The federal government’s offer is simple: Allow a bit more density everywhere in your city and we’ll give you money for housing. Not every Canadian municipality is willing to play along.
At stake are hundreds of millions of dollars for cities facing a housing crisis. But the change runs counter to decades of zoning policy in North America.
The issue of exclusionary zoning – rules that for generations have reserved large amounts of urban land for single-family homes – has gripped cities across Canada. Critics note that it has created communities in which a minority of people occupy the majority of the residential land. Supporters say it protects neighbourhood character.
Several large cities, including Toronto and Calgary, have moved to do away with exclusionary zoning. Edmonton will have a public hearing this week on a new zoning bylaw that would eliminate this type of restrictive zoning.
But a small group of cities is pushing against this trend – and against federal pressure – and last week Mississauga joined them.
Getting rid of exclusionary zoning in Canada’s seventh-largest city, west of Toronto, by allowing four-unit buildings in all neighbourhoods was explicitly identified by federal Housing Minister Sean Fraser. But Mississauga council was deadlocked after hours Wednesday and a motion backing four-plexes “in principle” failed on a 5-5 tie. A vaguer motion asking staff to explore “the feasibility” of this type of housing then passed.
Councillor Carolyn Parrish, a sponsor of the original motion that failed, said its message “was to tell people we got your backs, and we’re going to do everything we can … and the signal now has been aborted.”
Mayor Bonnie Crombie said this month she supported the four-plex motion, arguing it “really reflects where we need to go as a city.” However, she has stepped away from her duties to run for the provincial Liberal leadership and was not at the meeting to cast a tie-breaking vote.
The decision by Mississauga council prompted strong criticism from Ontario Minister of Municipal Affairs and Housing Paul Calandra, who said his government would not spend billions to build transit infrastructure and then tolerate municipalities preventing development.
“This idea of NIMBYism has got to stop,” he told reporters Friday, repeating his government’s goal of adding 1½ million homes. “We’re gonna get it done, full stop.
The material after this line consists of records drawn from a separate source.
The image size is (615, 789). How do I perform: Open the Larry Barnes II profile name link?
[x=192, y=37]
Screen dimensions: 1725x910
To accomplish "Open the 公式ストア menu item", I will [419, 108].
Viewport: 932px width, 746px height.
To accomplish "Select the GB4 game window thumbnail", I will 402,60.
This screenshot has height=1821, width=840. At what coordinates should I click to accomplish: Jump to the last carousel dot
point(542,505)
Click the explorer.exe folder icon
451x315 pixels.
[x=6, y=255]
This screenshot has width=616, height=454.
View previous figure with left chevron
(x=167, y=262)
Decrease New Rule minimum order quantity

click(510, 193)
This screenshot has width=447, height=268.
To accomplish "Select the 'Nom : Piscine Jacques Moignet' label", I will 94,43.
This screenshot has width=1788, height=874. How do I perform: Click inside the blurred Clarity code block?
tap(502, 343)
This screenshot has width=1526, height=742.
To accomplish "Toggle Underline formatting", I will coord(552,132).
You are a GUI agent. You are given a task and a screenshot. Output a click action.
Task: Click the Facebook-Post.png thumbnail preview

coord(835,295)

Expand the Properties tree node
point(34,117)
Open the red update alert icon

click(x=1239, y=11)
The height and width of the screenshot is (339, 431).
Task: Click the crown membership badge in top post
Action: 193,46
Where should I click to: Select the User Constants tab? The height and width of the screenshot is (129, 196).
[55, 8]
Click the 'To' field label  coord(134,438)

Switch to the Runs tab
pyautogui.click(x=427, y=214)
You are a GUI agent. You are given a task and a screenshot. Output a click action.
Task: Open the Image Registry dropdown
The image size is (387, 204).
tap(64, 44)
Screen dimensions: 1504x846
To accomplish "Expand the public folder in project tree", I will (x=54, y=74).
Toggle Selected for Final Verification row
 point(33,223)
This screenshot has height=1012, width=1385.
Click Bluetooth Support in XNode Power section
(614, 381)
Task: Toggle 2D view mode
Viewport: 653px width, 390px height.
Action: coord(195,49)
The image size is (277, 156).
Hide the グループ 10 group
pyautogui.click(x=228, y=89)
And Mississauga will be a partner in getting it done.”
Days before the vote, Mr. Fraser issued a letter that dangled the possibility that loosening zoning rules would lead to him approving $120-million for housing in Mississauga.
Mr. Fraser was not available for interview late last week. On the social-media platform X, formerly Twitter, he called Mississauga’s vote “very concerning.” A statement forwarded by his office Friday did not rule out granting the funding but said Ottawa would work with the city to determine “how they intend to implement the density offered by four units as of right without delay.”
The federal Liberals have promised $4-billion through 2027 to accelerate housing, money that municipalities can use to reduce fees, improve affordable housing or speed up development approvals. The government has warned that cities that do not meet its criteria may not receive the funding.
This approach has had a mixed track record.
Vancouver-area municipalities Burnaby and Surrey both got the federal cold shoulder last month after agreeing to density increases but also massively boosting development charges. Mr. Fraser abruptly postponed a press announcement to unveil nearly $140-million in housing funds for the two cities. The event has yet to be rescheduled.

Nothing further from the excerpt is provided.